Consigne donnée:
Transcrivez en liste JSON de chaînes, une chaîne par ligne et sans les lignes vides, les lignes qui vont de celle contenant "Click the 'How" jusqu'à la dernière, ces deux lignes comprises. Laissez les images hors de la réponse.

Lignes répertoriées:
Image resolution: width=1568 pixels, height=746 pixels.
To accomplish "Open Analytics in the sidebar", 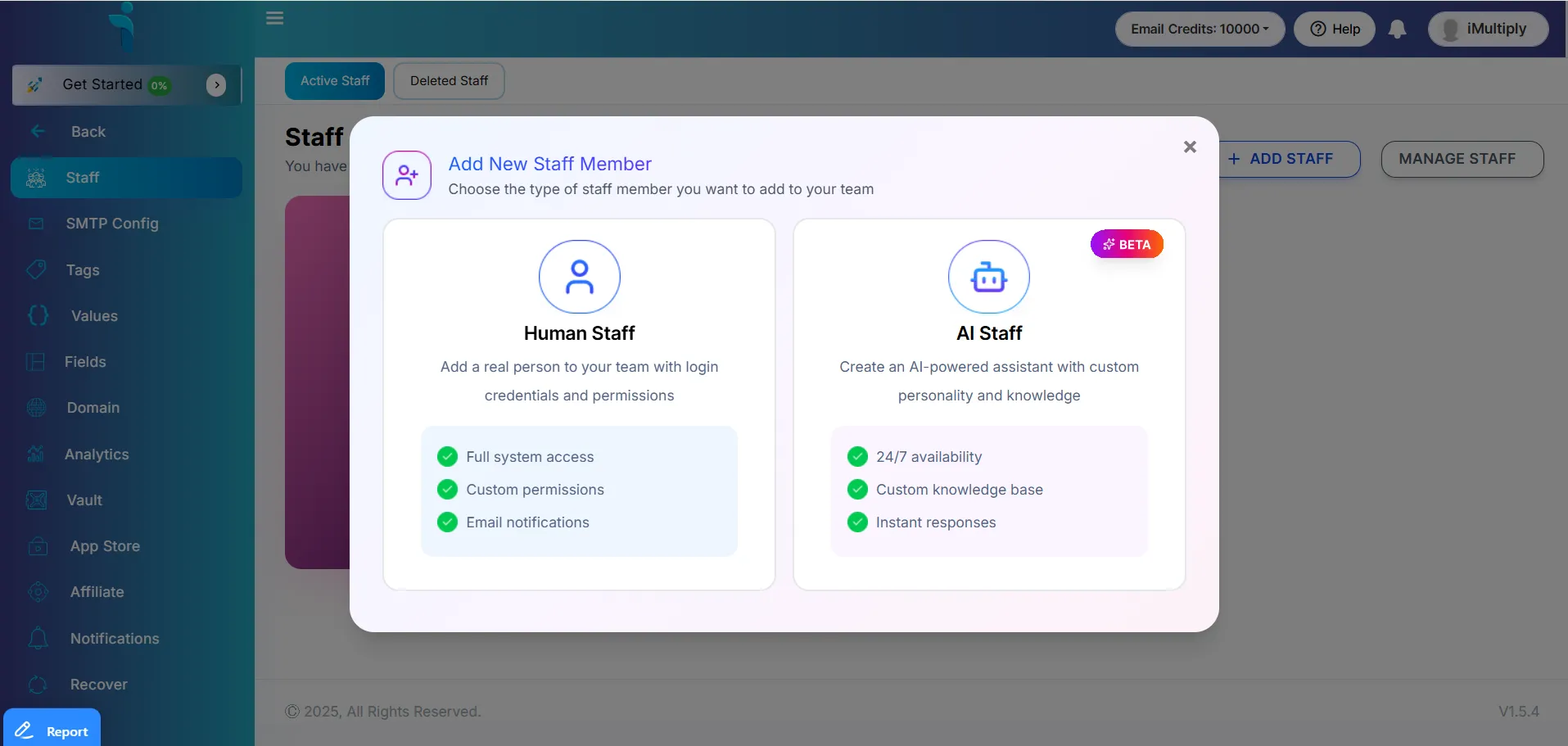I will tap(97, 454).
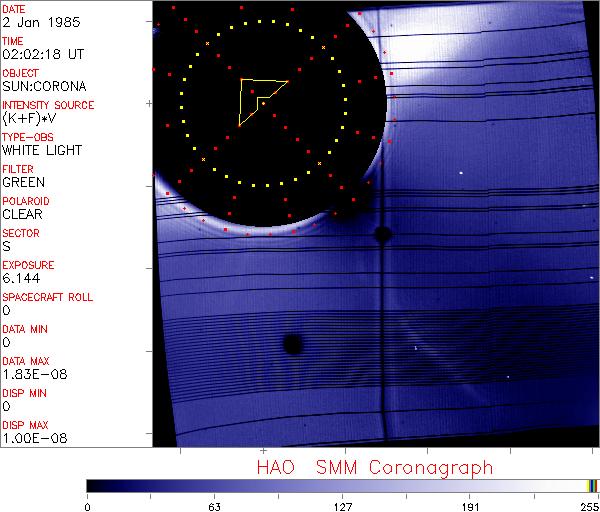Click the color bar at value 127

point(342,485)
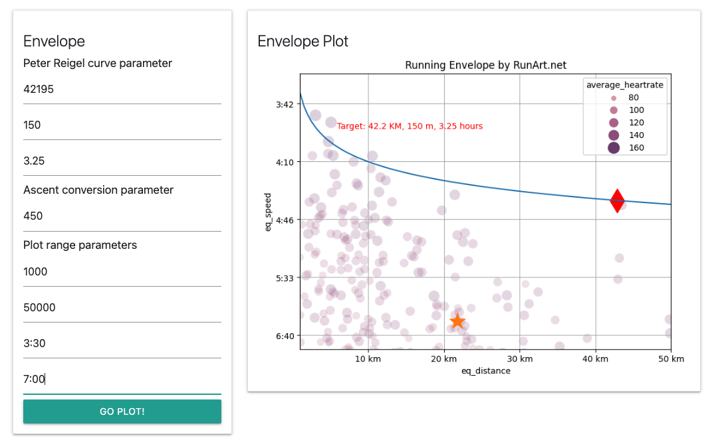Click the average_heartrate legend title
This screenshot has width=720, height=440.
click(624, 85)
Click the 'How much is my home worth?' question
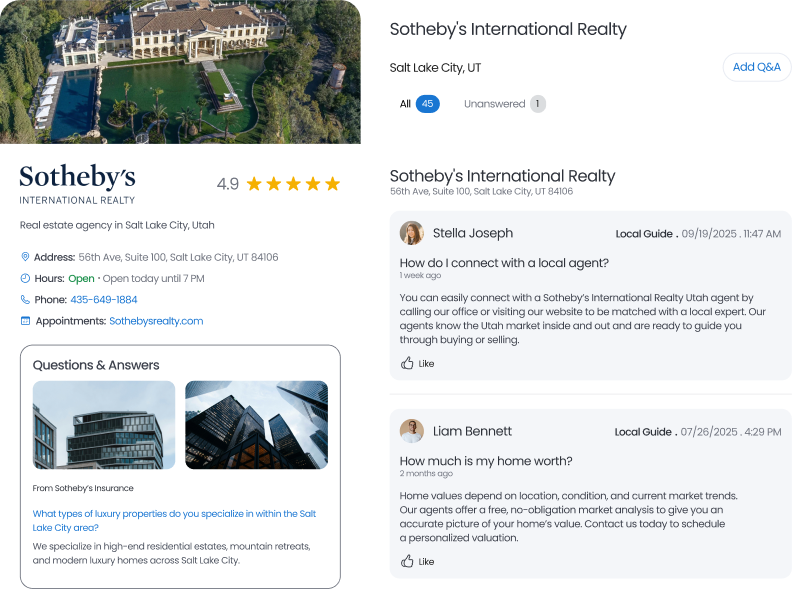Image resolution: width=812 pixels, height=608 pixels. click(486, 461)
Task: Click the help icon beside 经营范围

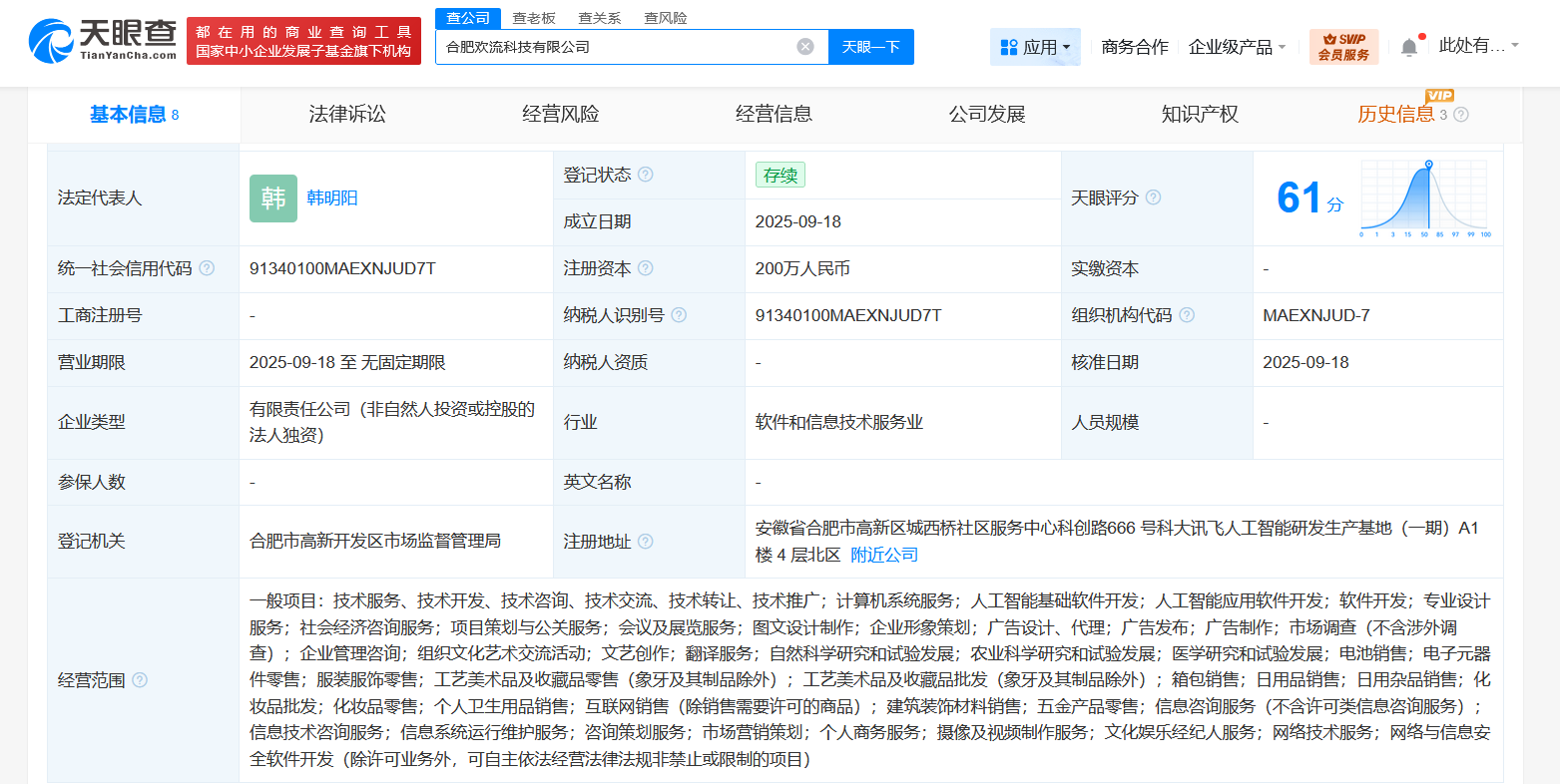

Résultat final:
[
  "Click the 'How much is my home worth?' question",
  "Image resolution: width=812 pixels, height=608 pixels. click(486, 461)",
  "Task: Click the help icon beside 经营范围"
]